Hey guys, I've been going out around 6am on Saturday's to the Escambia river with some sucess on black bass, however, it looks like sun bass have been showing all kinds of action at the surface chasing bait fish at that time. We caught a few on some small lures a couple weeks back, but I was hoping anyone could shed some light on what really works for sun bass up there.


----------



## JasonL

I wasn't sure what kind of fish this was at the time because i've never caught one, but I've been told this is a sun bass:


----------



## CatHunter

its a hybrid striper, The striped bass hybrid is a cross between a male white bass and a female striped bass.
The NMF have been stocking then every other year for some time now.
If want to catch some nice ones and even some stripers over 5lbs some topping 10lbs fish at night late at night around 1-2am fish the deepest bends you can find preferably 30-40 feet deep with a cork and a live shrimp about 6 feet under the cork with a glow stick on your cork and a decent wait to keep your bait below the surface, it wont be fast action but you will get some nice ones. 
If you don't get one in a hour or so move on to another bend until you find the schools..:thumbsup: 
But if u want to keep targeting the smaller ones your in the right place, right were the two rivers dump out by the power plant white river and escambia meets, use a small spinning reel these things are smart LITE LINE is key ultra lite tackle 4-6lbs test with WHITE inline spinners Chrome yuzuri lures


----------



## JasonL

Thanks for the info catfishhunter.

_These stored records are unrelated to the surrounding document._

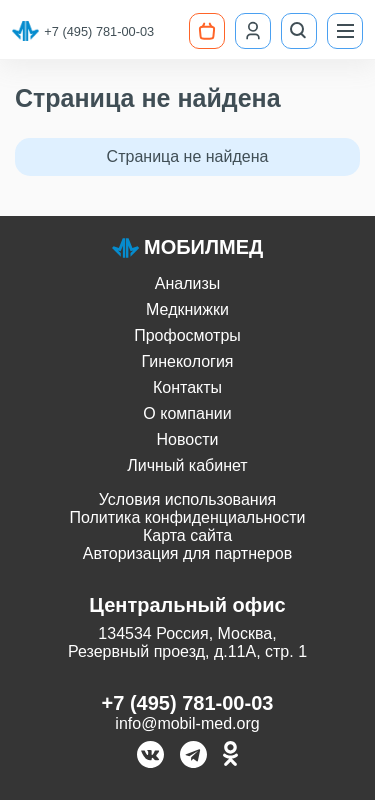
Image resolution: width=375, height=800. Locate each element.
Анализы (188, 283)
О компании (187, 413)
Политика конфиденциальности (187, 517)
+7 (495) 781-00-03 (99, 31)
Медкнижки (187, 309)
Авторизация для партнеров (187, 553)
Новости (188, 439)
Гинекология (187, 361)
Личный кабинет (187, 465)
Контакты (187, 387)
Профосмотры (187, 335)
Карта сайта (187, 535)
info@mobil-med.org (187, 723)
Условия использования (188, 499)
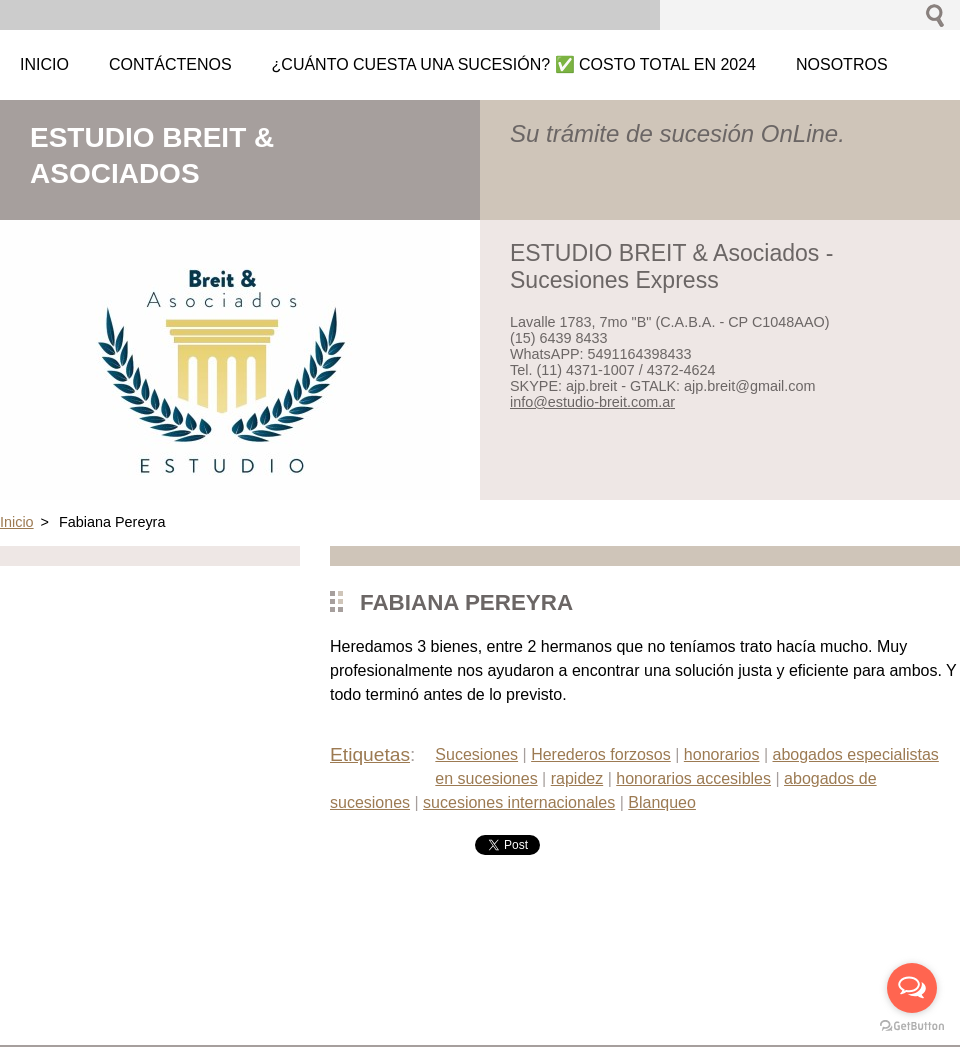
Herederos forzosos (601, 754)
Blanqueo (662, 802)
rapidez (577, 778)
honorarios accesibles (693, 778)
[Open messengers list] (912, 988)
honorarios (722, 754)
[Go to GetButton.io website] (912, 1026)
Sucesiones (476, 754)
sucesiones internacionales (519, 802)
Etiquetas (370, 754)
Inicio (17, 522)
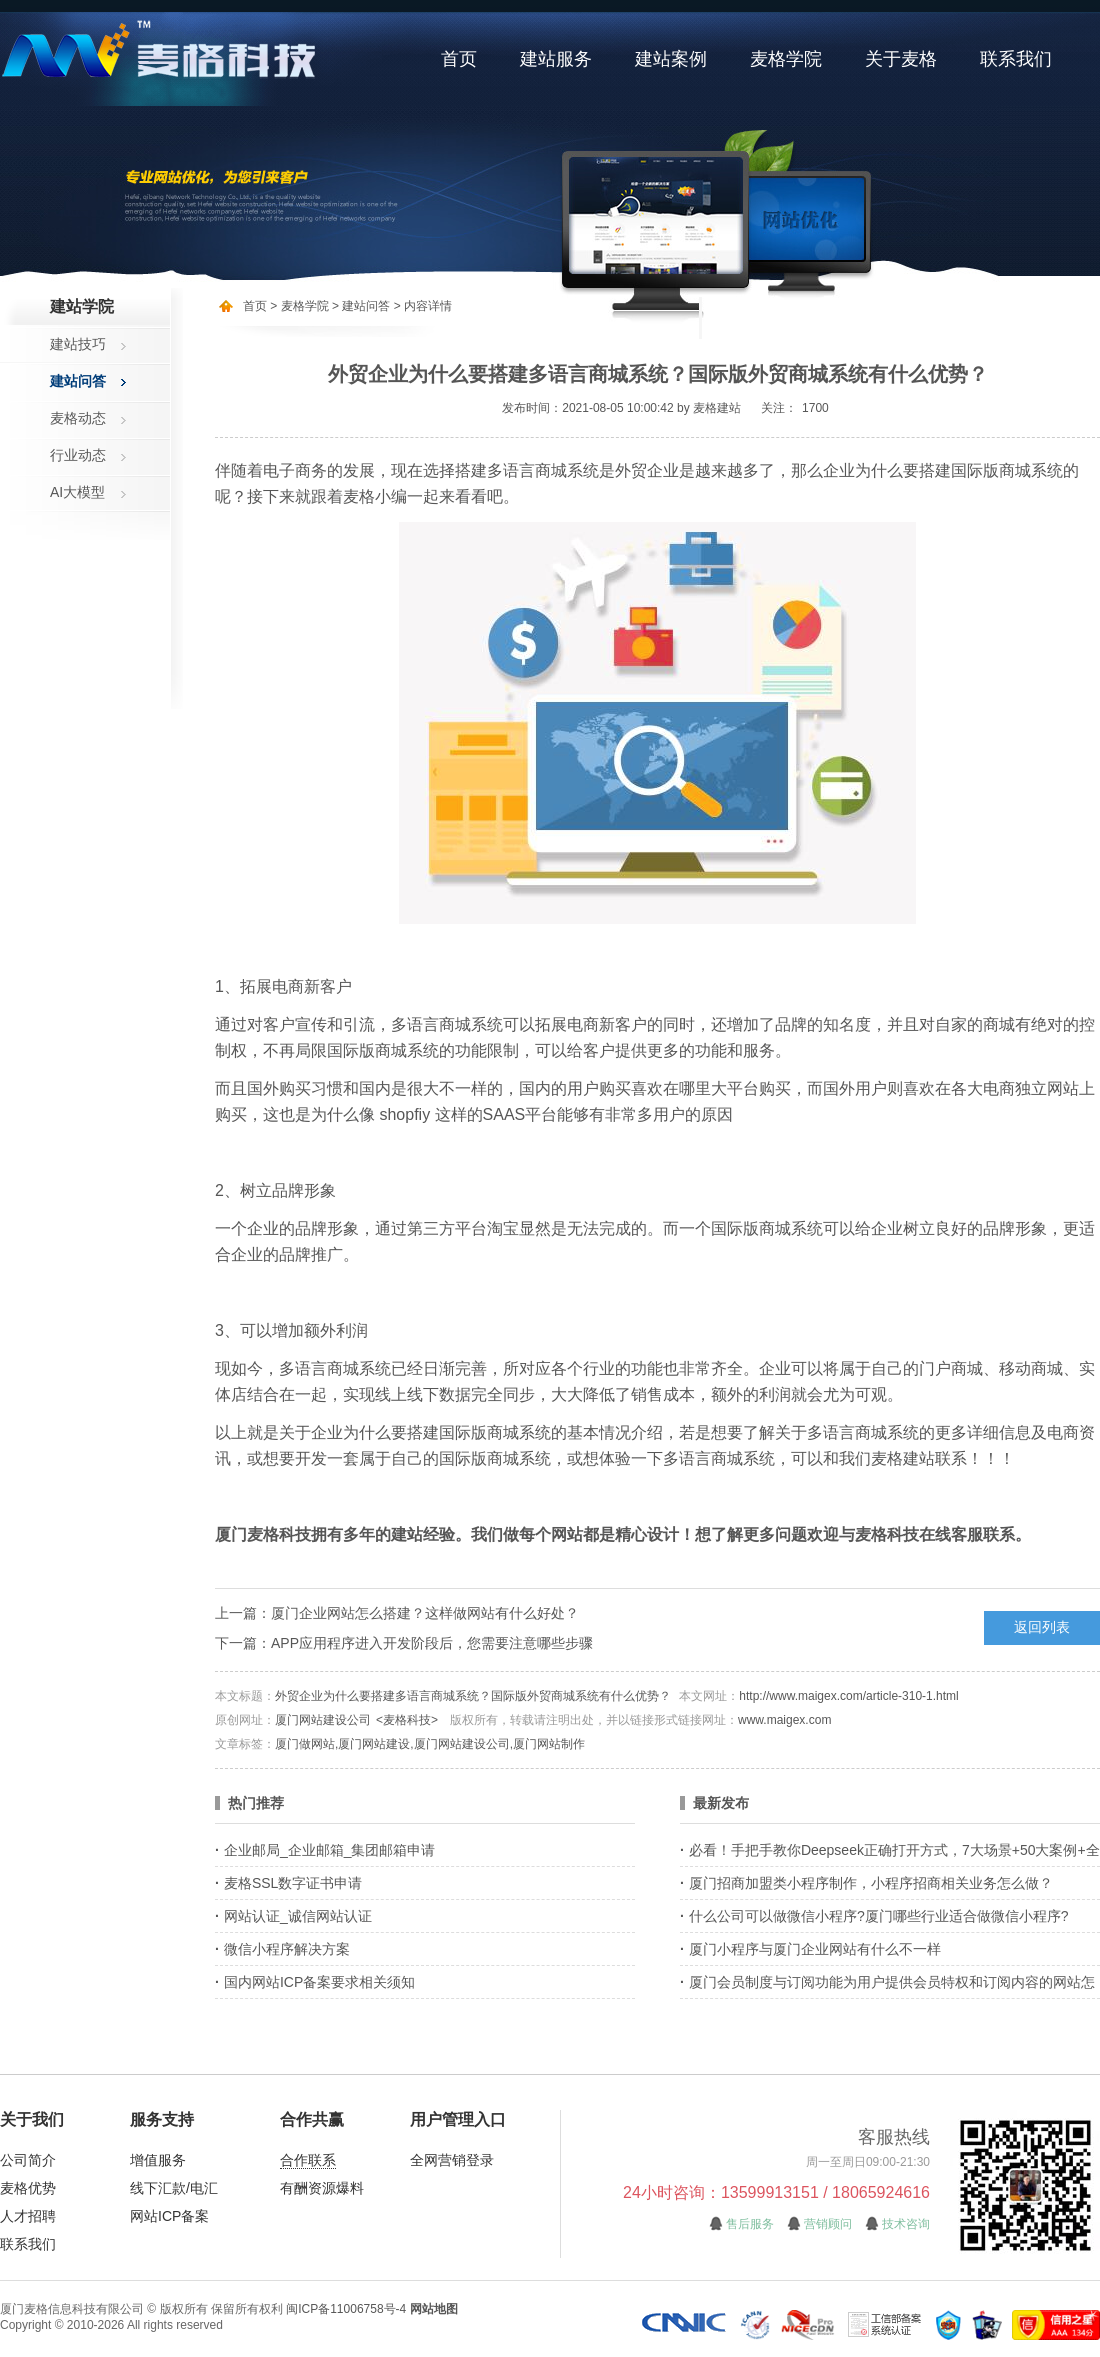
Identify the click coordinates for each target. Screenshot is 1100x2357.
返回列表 (1042, 1627)
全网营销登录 (452, 2160)
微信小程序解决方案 (287, 1949)
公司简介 (28, 2160)
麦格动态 (78, 418)
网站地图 (434, 2309)
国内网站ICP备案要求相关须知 (319, 1982)
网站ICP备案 (169, 2216)
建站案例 (671, 59)
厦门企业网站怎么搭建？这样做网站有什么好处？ (425, 1613)
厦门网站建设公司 (323, 1720)
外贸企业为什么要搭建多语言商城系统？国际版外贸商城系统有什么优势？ (473, 1696)
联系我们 (1016, 59)
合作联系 (308, 2160)
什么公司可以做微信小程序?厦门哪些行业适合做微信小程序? (879, 1916)
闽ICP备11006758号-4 (346, 2309)
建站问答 (78, 381)
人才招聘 (28, 2216)
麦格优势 (28, 2188)
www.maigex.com (784, 1720)
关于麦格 (901, 59)
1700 (815, 408)
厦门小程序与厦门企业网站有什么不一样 (815, 1949)
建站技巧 (78, 344)
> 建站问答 (360, 306)
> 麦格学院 (299, 306)
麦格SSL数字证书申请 (293, 1883)
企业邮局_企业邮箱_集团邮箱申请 (330, 1850)
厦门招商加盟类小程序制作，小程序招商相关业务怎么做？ (871, 1883)
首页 (459, 59)
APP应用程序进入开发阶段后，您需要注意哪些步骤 (432, 1643)
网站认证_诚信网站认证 (298, 1916)
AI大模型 (77, 492)
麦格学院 (786, 59)
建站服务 (556, 59)
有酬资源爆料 (322, 2188)
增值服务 (158, 2160)
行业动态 (78, 455)
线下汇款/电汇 (174, 2188)
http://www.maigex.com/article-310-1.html (848, 1696)
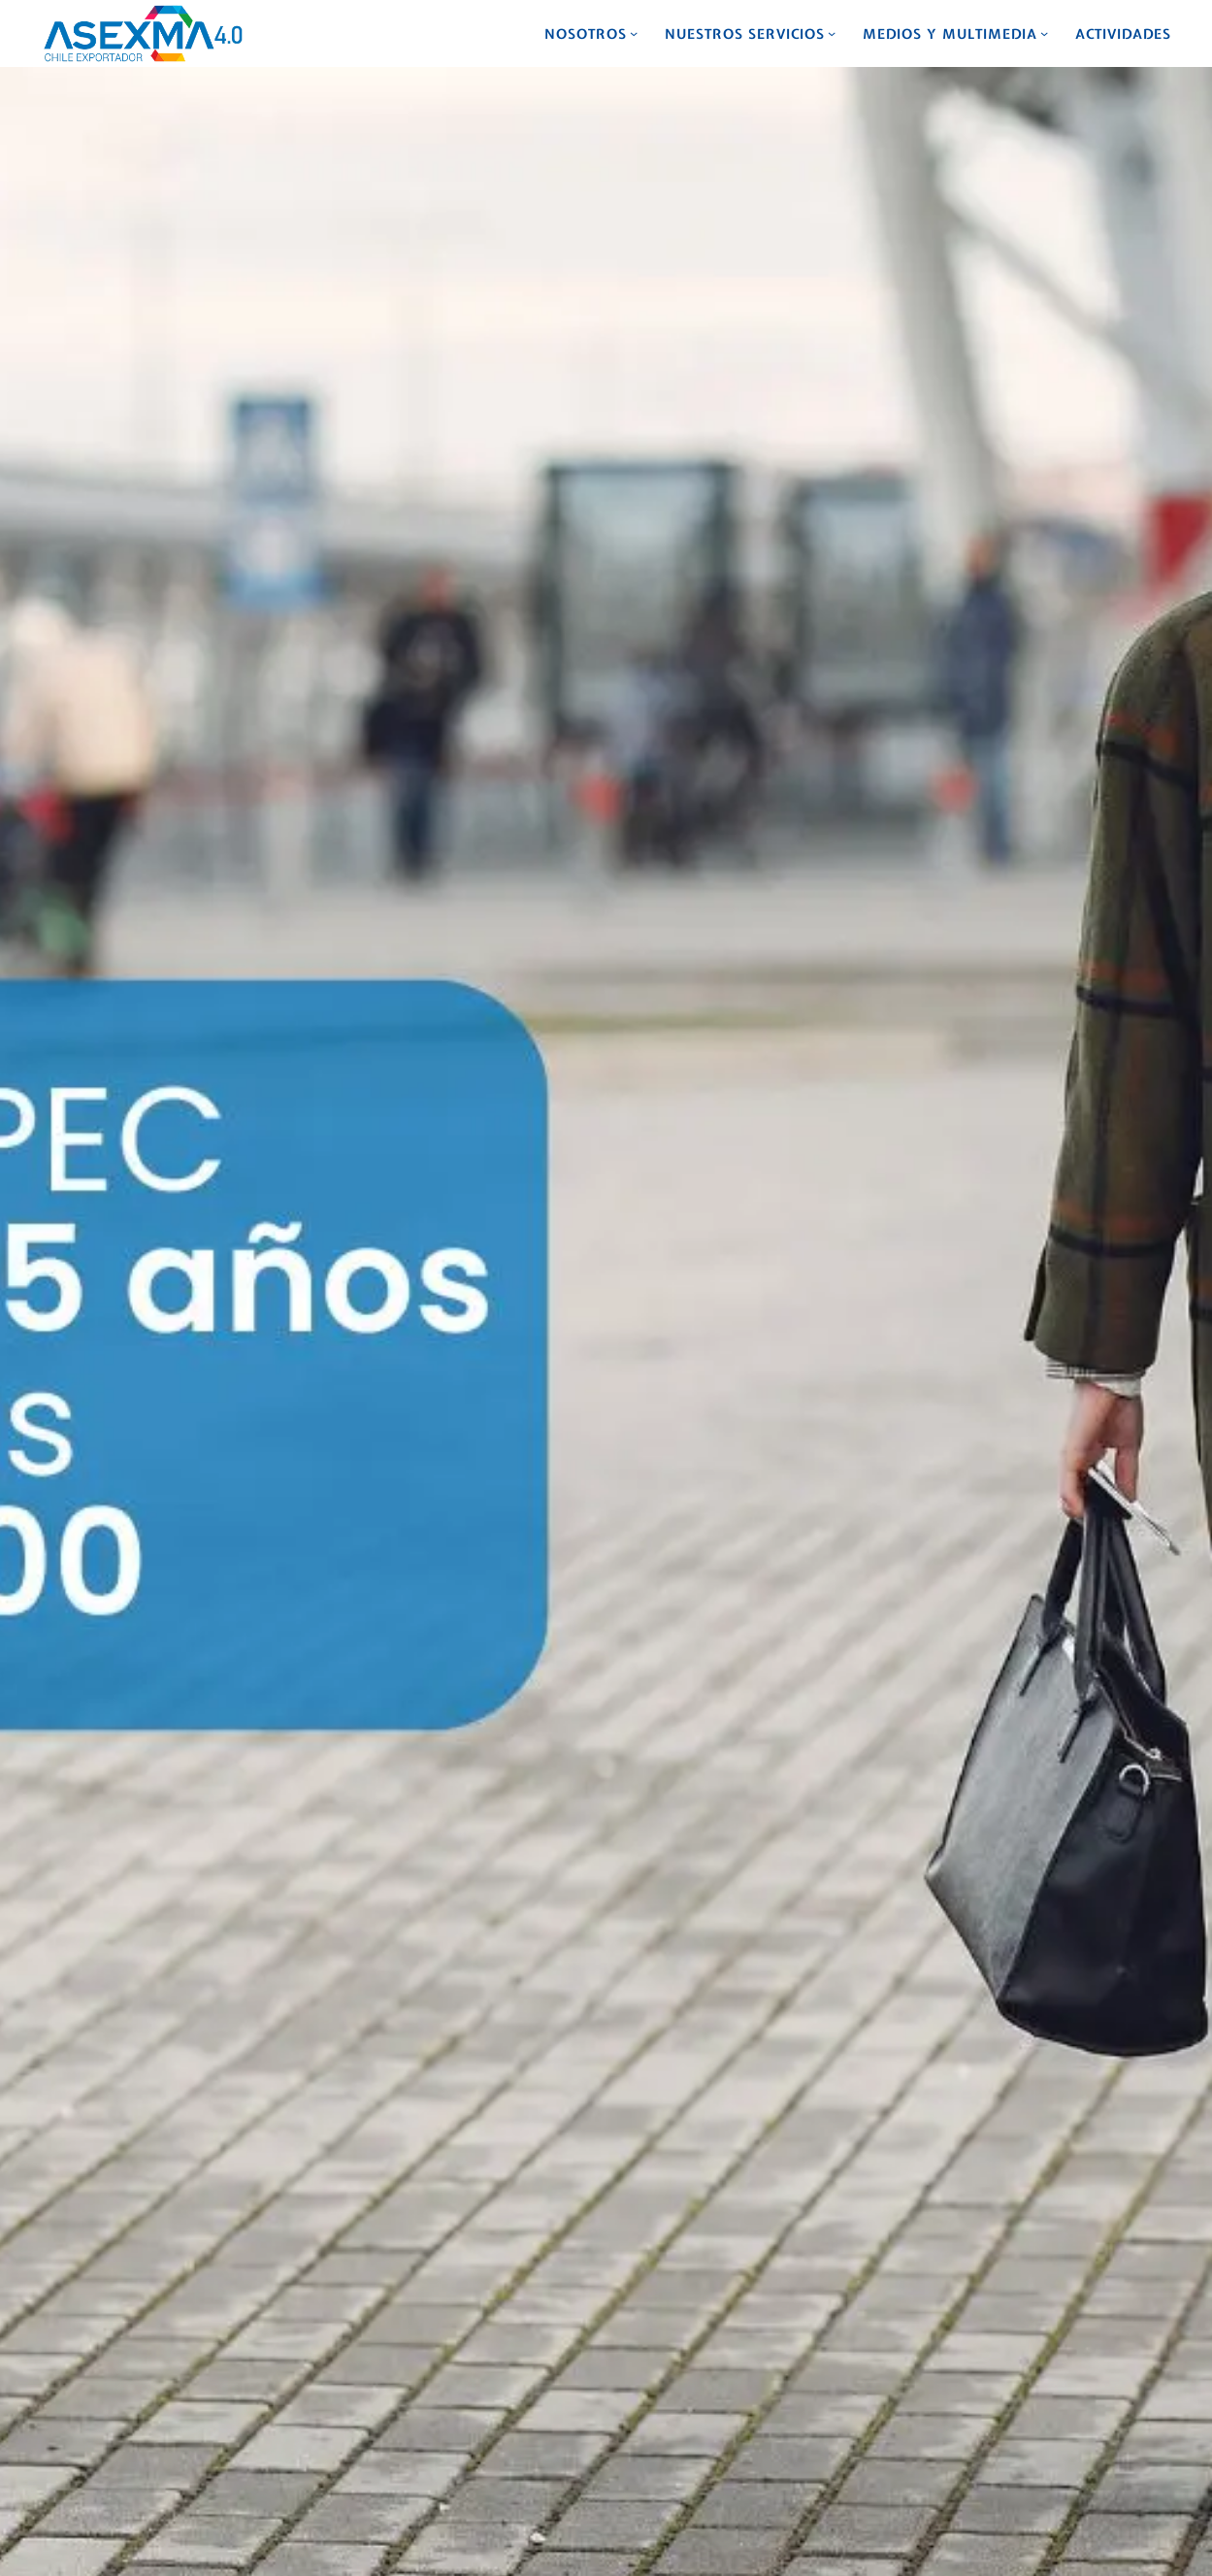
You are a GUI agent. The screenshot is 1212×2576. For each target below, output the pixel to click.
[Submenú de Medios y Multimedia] (1044, 33)
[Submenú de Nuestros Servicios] (831, 33)
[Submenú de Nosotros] (634, 33)
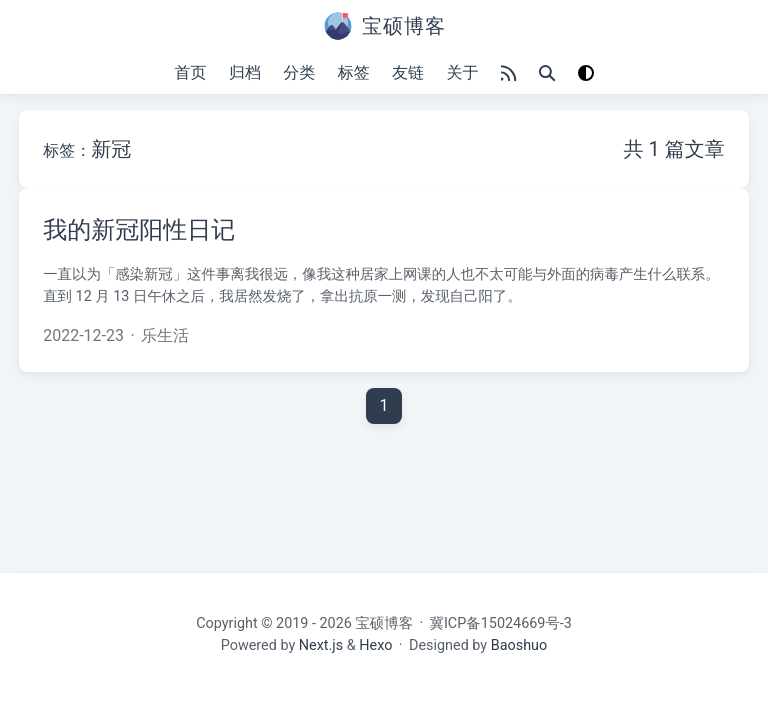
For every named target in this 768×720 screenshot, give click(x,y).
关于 (462, 72)
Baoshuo (519, 644)
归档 (245, 72)
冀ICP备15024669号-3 (501, 623)
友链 (408, 72)
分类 (299, 72)
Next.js (321, 644)
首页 (191, 72)
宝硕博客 (384, 623)
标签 (354, 72)
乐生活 (165, 335)
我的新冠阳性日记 (139, 230)
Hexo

I will give it a try. I thought they looked a lot like a small striper.


----------



## tabasco40

Striped bass will typically hit any fast and/or flashy baits that you would use for largemouth (rat-l-traps, spinners, grubs, topwater, etc.). Not sure how to find these fish specifically--I usually catch them by accident while bass fishing. Very fun fish to catch though.


----------



## FishingMedic

always had my best luck on them with a small white grub with a mister twister type tail. The small 1" with a red leadhead is deadly:thumbsup:


----------



## Bbagwell

seeing this makes me anxious for the striper run in October...


----------



## TexasFisherman

We call then sand bass back home, like they said above you can catch a mess of them on anything shiny. I like to use a KastMaster, they are pretty good eatin if youcan get enough of them


----------



## tabasco40

what are the best places to catch striper when they run bagwell?


----------